Of all the lines below, return only those starting with the line holding "449x243 pixels. How" and going on through the line holding "Delete layer with", exactly as written.

▶ **Provided records**:
──────────────────────────────
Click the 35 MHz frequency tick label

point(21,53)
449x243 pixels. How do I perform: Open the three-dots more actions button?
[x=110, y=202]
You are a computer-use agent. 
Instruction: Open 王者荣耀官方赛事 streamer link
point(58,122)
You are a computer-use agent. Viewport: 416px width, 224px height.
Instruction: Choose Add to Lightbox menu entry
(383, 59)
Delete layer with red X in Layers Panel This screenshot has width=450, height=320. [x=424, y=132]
──────────────────────────────
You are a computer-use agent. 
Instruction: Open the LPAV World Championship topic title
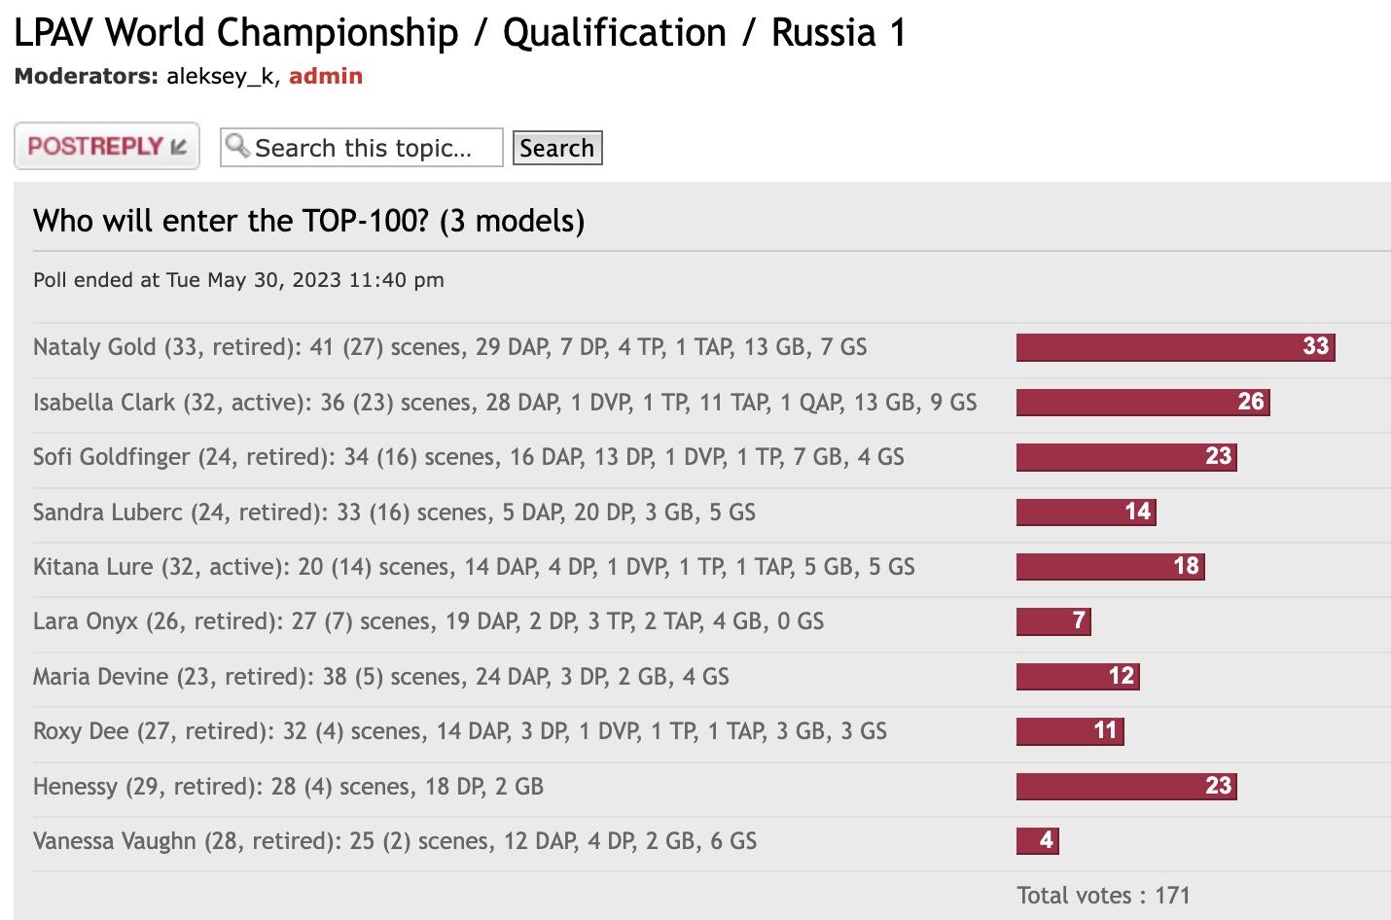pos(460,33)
──────────────────────────────
▶ **Written response**:
449x243 pixels. How do I perform: Open the three-dots more actions button?
[x=110, y=202]
You are a computer-use agent. 
Instruction: Open 王者荣耀官方赛事 streamer link
point(58,122)
You are a computer-use agent. Viewport: 416px width, 224px height.
Instruction: Choose Add to Lightbox menu entry
(383, 59)
Delete layer with red X in Layers Panel This screenshot has width=450, height=320. [x=424, y=132]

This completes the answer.